Line filter on the word "computer": copy each matching line from the entries.

Stored data entries:
· · · · ·

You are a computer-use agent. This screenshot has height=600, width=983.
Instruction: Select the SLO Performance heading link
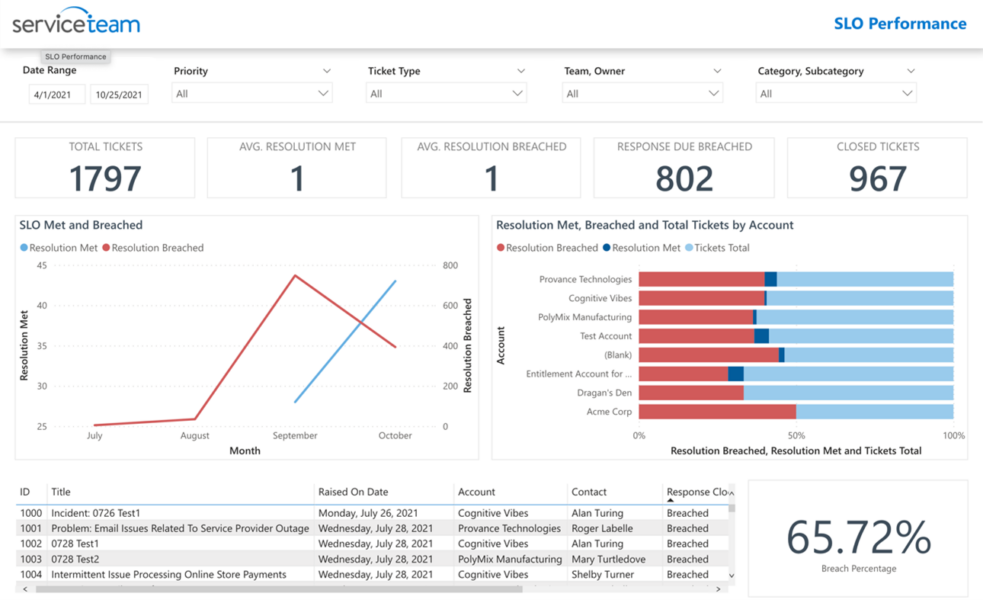tap(899, 23)
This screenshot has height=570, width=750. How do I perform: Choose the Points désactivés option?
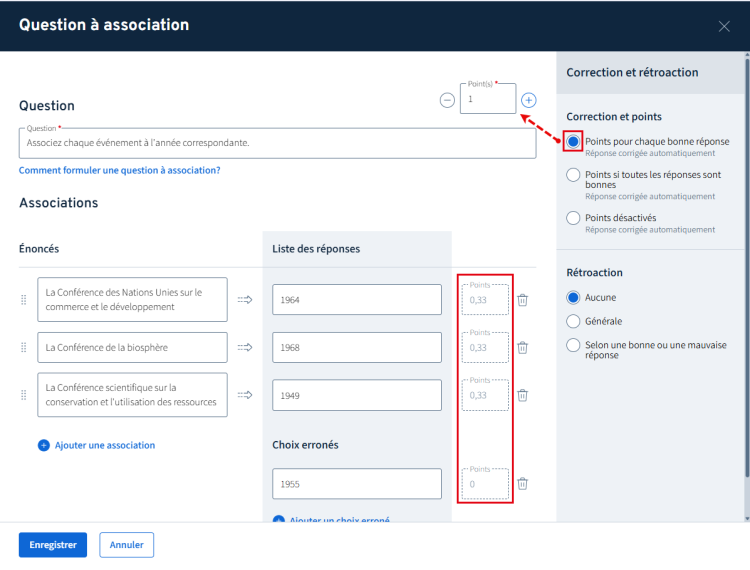click(573, 218)
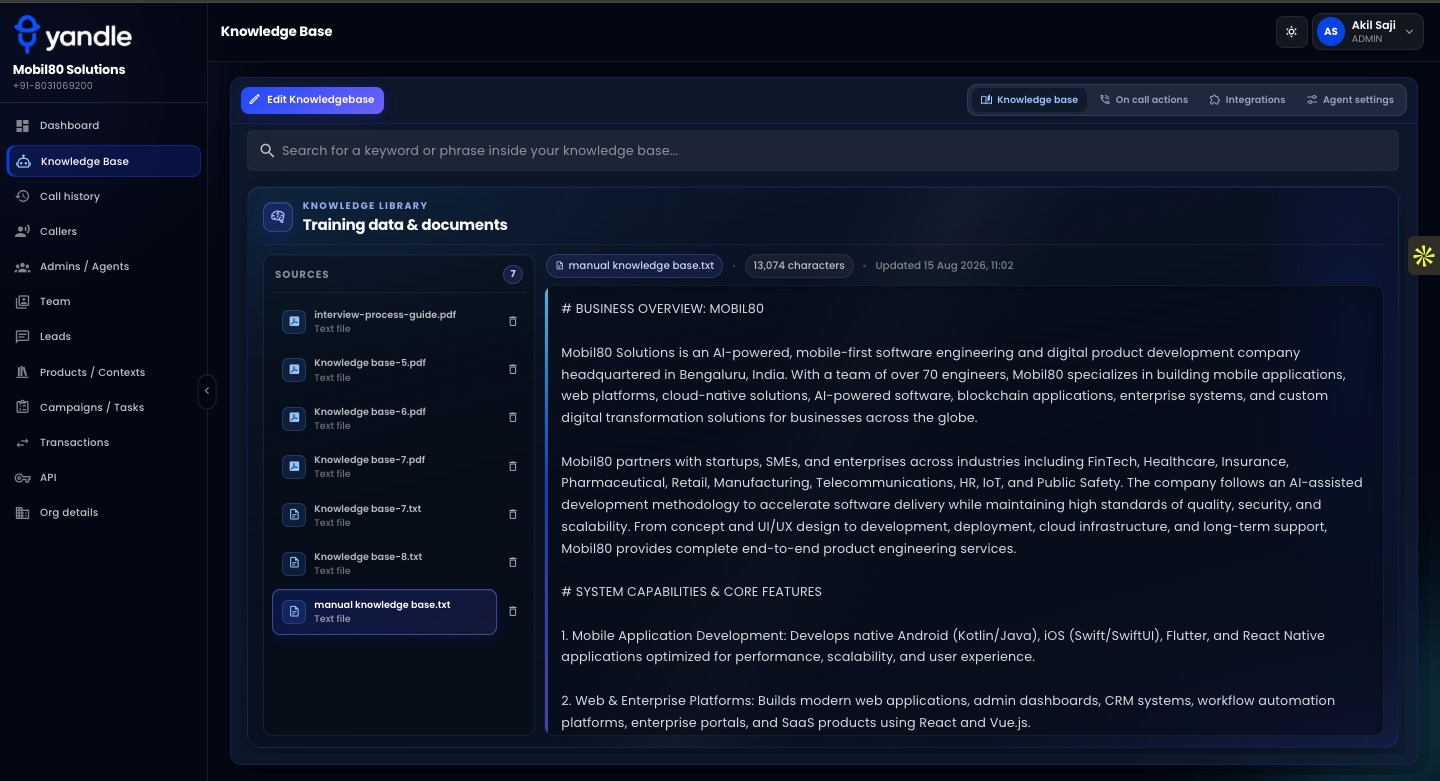The height and width of the screenshot is (781, 1440).
Task: Collapse the sidebar with the chevron handle
Action: [207, 391]
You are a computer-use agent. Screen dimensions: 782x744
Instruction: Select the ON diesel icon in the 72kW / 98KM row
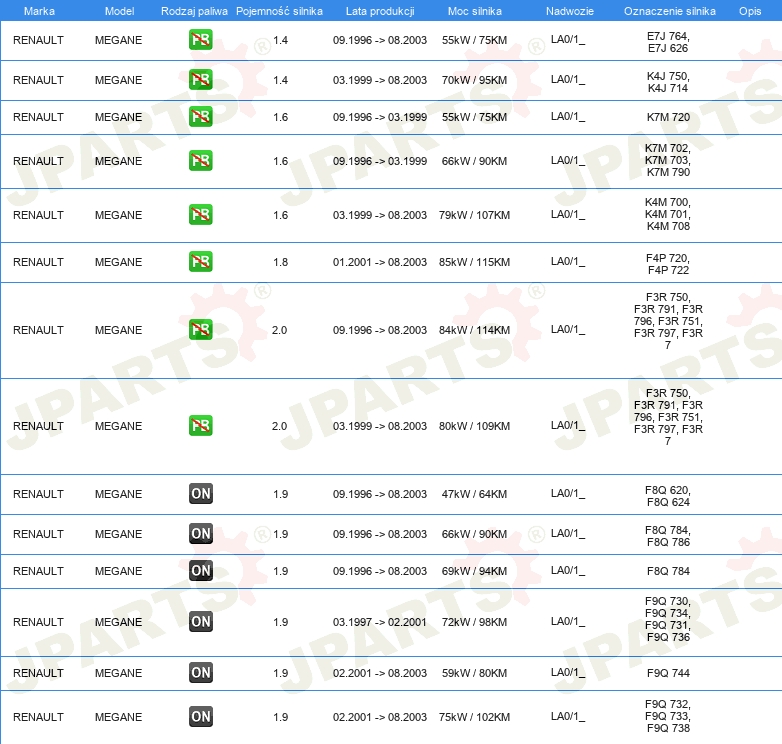(x=201, y=622)
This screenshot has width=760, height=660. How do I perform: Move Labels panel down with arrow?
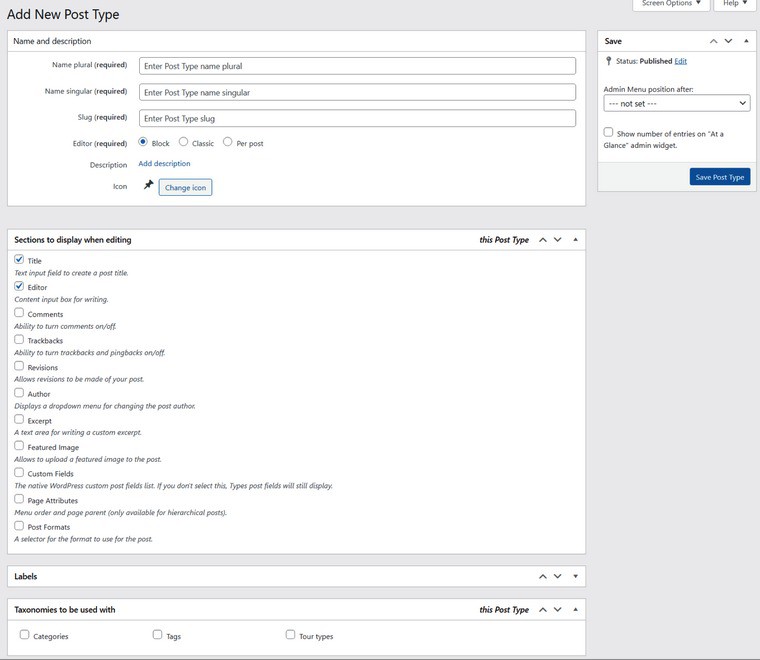[x=557, y=576]
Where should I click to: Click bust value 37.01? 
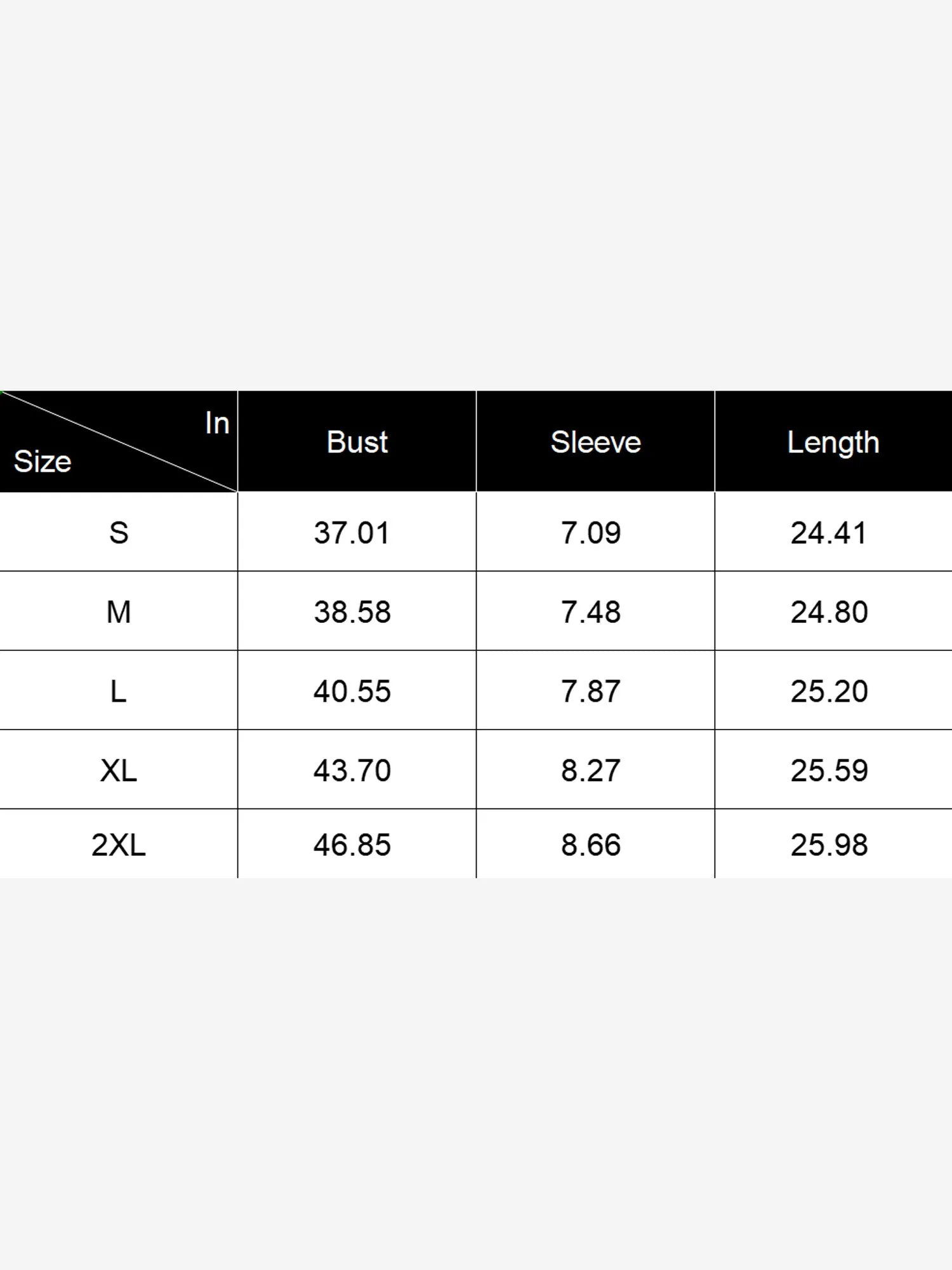pyautogui.click(x=352, y=533)
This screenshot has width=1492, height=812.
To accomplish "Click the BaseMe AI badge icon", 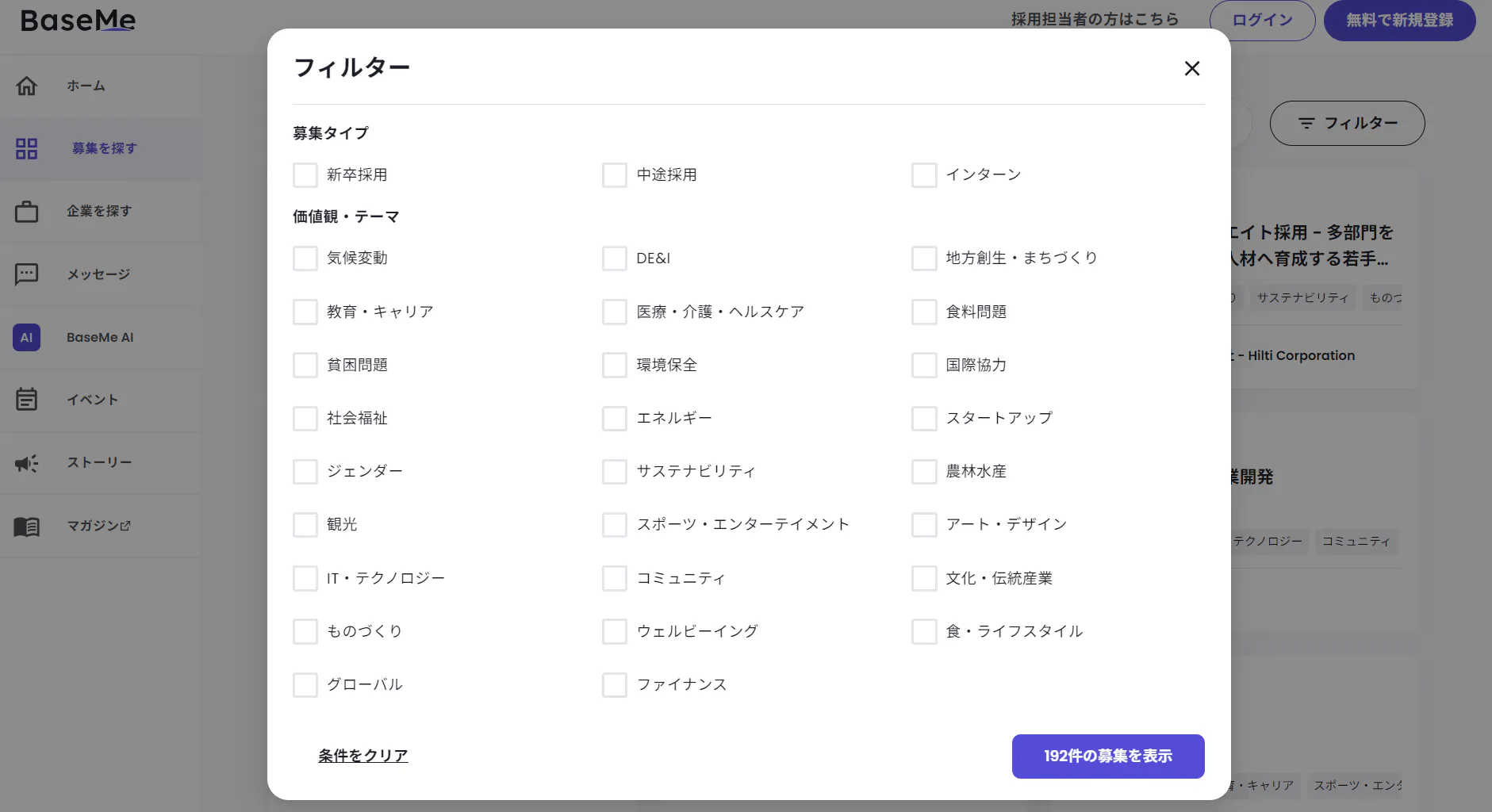I will click(27, 337).
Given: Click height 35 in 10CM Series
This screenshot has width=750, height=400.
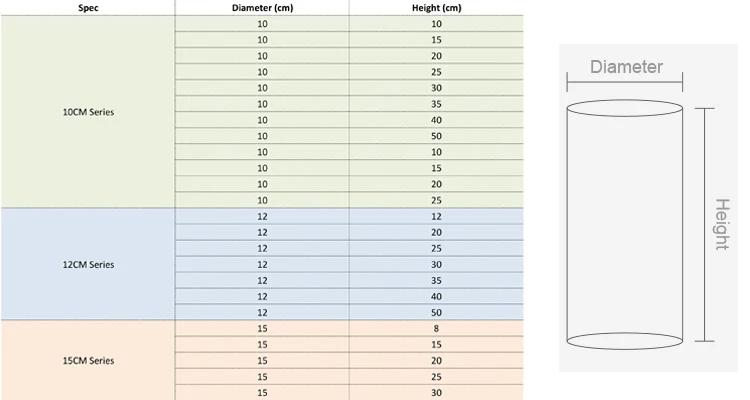Looking at the screenshot, I should [x=436, y=104].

· · · · ·

__Result of the task__.
You are a computer-use agent. This screenshot has height=600, width=983.
You are a computer-use agent. Screen dimensions: 782x744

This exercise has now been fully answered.